Currently, RMN aviation consisted of four squadron which is three squadron of helicopter: 501, 502 and 503. One squadron of unmanned aerial vehicle: 601.

- 501 Squadron
Equipped with Super Lynx helicopter. The main roles of this squadron are to fulfil the anti-submarine and anti-surface warfare. The Super Lynx equipped with A244-S torpedoes for anti-submarine and Sea Skua missiles for anti-surface.

- 502 Squadron 'Agile Et Fute'
Equipped with Fennec helicopter for surface surveillance and light attack roles. The Fennec equipped with Telephonics 1500 radar and FLIR LEO II for surveillance task. It can also be equipped with rocket launcher for light attack task.

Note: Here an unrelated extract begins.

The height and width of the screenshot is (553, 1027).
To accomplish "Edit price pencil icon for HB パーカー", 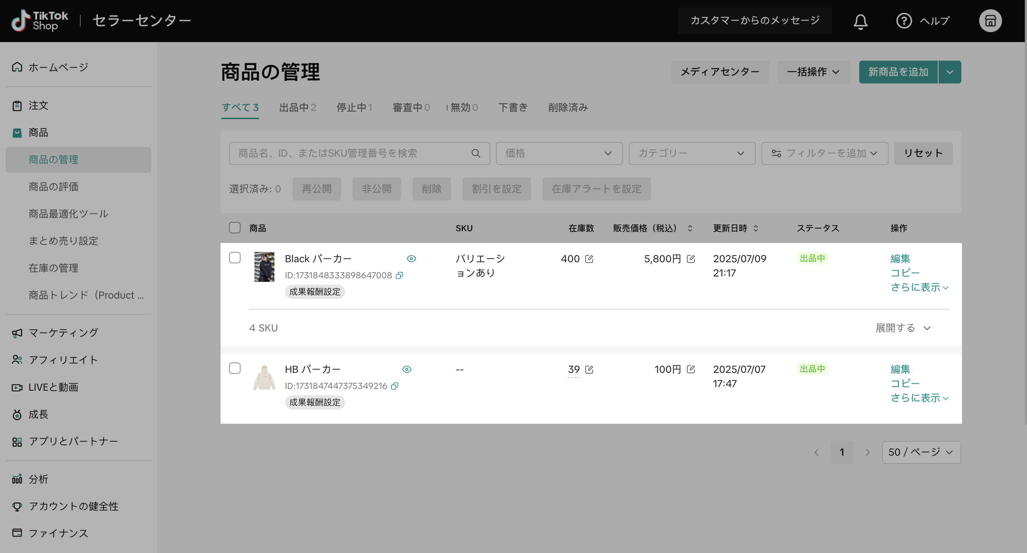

- 503 Squadron 'Monoluku Momurias'
Equipped with AW139 helicopter.

- 601 Squadron
Equipped with ScanEagle UAV for surveillance duties.

== Lumut crash ==

On 23 April 2024 two RMN helicopters (a Eurocopter Fennec and an AgustaWestland AW139) crashed during a military parade rehearsal for the Navy's 90th anniversary on 27 April. 10 people were killed including the pilot and crew of both helicopters and the commanding officers of 503 Squadron and 502 Squadron.